Pixel coordinate grounding data:
- - -

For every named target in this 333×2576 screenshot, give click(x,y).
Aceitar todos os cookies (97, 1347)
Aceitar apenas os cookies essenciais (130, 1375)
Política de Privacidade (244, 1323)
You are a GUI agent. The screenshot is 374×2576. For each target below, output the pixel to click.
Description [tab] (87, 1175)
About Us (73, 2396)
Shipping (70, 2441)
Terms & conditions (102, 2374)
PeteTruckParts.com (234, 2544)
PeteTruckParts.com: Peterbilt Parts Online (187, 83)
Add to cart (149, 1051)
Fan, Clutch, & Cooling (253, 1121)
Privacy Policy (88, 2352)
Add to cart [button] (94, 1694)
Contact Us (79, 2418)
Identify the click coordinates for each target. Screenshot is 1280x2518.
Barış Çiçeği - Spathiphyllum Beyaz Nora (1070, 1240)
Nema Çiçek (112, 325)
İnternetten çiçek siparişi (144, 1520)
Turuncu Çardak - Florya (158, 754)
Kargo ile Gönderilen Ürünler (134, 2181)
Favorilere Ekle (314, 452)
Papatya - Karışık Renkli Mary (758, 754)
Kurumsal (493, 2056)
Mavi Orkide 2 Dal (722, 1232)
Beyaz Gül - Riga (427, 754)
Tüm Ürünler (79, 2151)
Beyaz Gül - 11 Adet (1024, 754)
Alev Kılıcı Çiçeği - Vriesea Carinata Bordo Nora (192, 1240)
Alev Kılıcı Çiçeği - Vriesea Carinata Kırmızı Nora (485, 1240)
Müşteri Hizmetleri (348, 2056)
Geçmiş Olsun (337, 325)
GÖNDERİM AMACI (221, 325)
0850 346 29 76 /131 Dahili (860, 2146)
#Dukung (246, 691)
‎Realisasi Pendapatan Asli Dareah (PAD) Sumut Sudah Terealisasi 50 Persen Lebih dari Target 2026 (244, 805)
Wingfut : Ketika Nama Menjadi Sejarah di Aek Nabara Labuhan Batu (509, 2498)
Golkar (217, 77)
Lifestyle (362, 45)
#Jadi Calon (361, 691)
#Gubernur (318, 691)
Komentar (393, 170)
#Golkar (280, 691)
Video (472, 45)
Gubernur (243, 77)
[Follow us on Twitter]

- - -

Task description:
Every line from the one that contains "Beyaz Gül - 11 Adet (1024, 754)" down to and including the last line of the records above must be set down exactly, with nothing else.

Answer for this exercise:
Beyaz Gül - 11 Adet (1024, 754)
Alev Kılıcı Çiçeği - Vriesea Carinata Bordo Nora (192, 1240)
Alev Kılıcı Çiçeği - Vriesea Carinata Kırmızı Nora (485, 1240)
Müşteri Hizmetleri (348, 2056)
Geçmiş Olsun (337, 325)
GÖNDERİM AMACI (221, 325)
0850 346 29 76 /131 Dahili (860, 2146)
#Dukung (246, 691)
‎Realisasi Pendapatan Asli Dareah (PAD) Sumut Sudah Terealisasi 50 Persen Lebih dari Target 2026 (244, 805)
Wingfut : Ketika Nama Menjadi Sejarah di Aek Nabara Labuhan Batu (509, 2498)
Golkar (217, 77)
Lifestyle (362, 45)
#Jadi Calon (361, 691)
#Gubernur (318, 691)
Komentar (393, 170)
#Golkar (280, 691)
Video (472, 45)
Gubernur (243, 77)
[Follow us on Twitter]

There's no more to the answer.